Performance scaling on big GPUs discussion ...

A former NVIDIA and AMD engineer (he authored TXAA) has shared some interesting insights on the performance of big GPUs, he believes there are several reasons why a big GPU will have worse scaling with current generation games than a smaller one, for various reasons. I will list his reasons here to start a discussion about them.

1- The front-end (command processor) of the GPU is a serial machine, because of this a bigger lower clock GPU is more likely to get bottlenecked there than a smaller higher clock GPU. Rasterizing triangles shares a similar issue.

2-The DX12 API itself is a limitation on big GPUs.
DX12 on PC established a bad API baseline. Drivers disabled ability to pipeline with split barriers by default, and queues are CPU scheduled with high latency ... most games are loaded with non-pipelined workload {drain,idle,fill} regions (gets progressively worse on larger GPUs)

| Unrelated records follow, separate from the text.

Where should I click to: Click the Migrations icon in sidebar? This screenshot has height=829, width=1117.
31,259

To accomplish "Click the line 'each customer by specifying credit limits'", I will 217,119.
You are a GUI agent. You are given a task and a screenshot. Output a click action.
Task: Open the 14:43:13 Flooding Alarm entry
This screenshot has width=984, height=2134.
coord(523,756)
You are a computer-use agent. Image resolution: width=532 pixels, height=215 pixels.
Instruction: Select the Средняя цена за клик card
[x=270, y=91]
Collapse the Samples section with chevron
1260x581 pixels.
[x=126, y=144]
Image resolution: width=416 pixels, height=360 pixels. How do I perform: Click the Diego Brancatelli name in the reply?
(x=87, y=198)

3-Very high fps has higher overhead.
The higher the fps, the higher the costs of frame boundary idle (including an app context switch from game to driver-feature or compositor, etc) goes up, and it gets worse on larger machines (more drain/fill time) ... without also pipelining frames PC is in trouble for 480Hz displays.

4-Ineffecient game coding. As some games do lots of dependent passes with serialization, it takes one long pass to do serious damage on the "total realized performance due to the size of the rest of the machine going idle". Also, larger GPUs suffer more if the caches are invalidated. When upscaling from a lower resolution, games are not doing a good job managing triangle LODs, as often "the amount of cluster culling isn't reducing as resolution drops (think of shadow passes, etc)=poor scaling".

5-Big GPUs with high power consumption often show volatile clocks compared to smaller GPUs, they also need more rapid power state changes.
So big chip gets idle more often, then power state changes more often, this has more latency before it's at peak perf for work = slower.
 
Yeah it’s gotten to a point where throwing hardware at the problem has increasingly diminishing returns because the API and software bottlenecks are just too severe. I was admonished for sharing my amateur interpretation of Nsight traces but I strongly believe modern GPUs are woefully underutilized and it’s probably getting worse.
 
I think a lot of games still have not switched over heavily to gpu-driven rendering, so the cpu is in the loop. Hopefully something like work graphs will push more in that direction. Seems like GPUs may have the same issue as CPUs, where a lot of work is being done to try to decode the instruction stream to keep the gpu occupied. The whole front end of a cpu is really interesting. I don't know that much about the gpu front-end, but if it bottlenecks all of that width isn't going to do anything.
 
I've been wishing to run the GPU independently from the CPU for more than a decade.
Work graphs are clearly interesting, but very little hardware support it yet :(
 
The whole front end of a cpu is really interesting. I don't know that much about the gpu front-end, but if it bottlenecks all of that width isn't going to do anything.

It's almost certainly a work distribution problem but it's not clear that the problem is the GPU front-end and not further upstream. I ran some quick numbers using TPU's latest reviews and performance/flop of Nvidia's GPUs hasn't improved much across Ampere/Ada/Blackwell even with the higher clocks, massive L2 size and off-chip bandwidth increases. If the frontend was a significant bottleneck then Ada should be a lot more efficient than Ampere for the same flops but that's not the case.

I didn't look at every card and there are a million other variables but a few comparisons stood out to me.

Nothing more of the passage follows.